[Start of Attachment]

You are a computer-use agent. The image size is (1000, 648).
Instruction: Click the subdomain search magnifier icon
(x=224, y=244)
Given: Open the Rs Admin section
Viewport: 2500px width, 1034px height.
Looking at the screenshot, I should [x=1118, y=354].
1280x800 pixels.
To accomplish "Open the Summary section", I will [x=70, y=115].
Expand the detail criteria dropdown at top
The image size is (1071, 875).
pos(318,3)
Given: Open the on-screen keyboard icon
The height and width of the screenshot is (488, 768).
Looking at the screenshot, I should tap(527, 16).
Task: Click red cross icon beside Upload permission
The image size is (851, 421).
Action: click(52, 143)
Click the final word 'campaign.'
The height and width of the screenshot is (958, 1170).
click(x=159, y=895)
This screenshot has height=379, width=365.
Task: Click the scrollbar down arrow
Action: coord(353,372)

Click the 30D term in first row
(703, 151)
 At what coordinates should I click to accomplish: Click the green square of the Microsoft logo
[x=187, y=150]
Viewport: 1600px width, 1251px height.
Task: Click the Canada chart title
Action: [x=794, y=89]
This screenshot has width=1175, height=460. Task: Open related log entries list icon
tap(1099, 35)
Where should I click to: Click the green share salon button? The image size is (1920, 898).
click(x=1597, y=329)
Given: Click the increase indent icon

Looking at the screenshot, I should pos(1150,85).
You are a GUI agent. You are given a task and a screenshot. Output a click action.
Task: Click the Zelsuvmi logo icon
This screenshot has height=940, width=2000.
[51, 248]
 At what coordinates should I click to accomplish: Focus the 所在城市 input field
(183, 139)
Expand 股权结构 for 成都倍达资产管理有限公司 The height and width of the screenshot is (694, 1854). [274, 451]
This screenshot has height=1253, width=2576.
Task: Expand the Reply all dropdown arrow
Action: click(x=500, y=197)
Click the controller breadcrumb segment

[End of Attachment]

WHAT TO PRODUCE => All lines above from the one holding "Given: Open the on-screen keyboard icon" to the one holding "Task: Click red", inclusive, are to be copied exactly; no other line is wanted.

THE COMPLETED TASK =>
Given: Open the on-screen keyboard icon
The height and width of the screenshot is (488, 768).
Looking at the screenshot, I should tap(527, 16).
Task: Click red cross icon beside Upload permission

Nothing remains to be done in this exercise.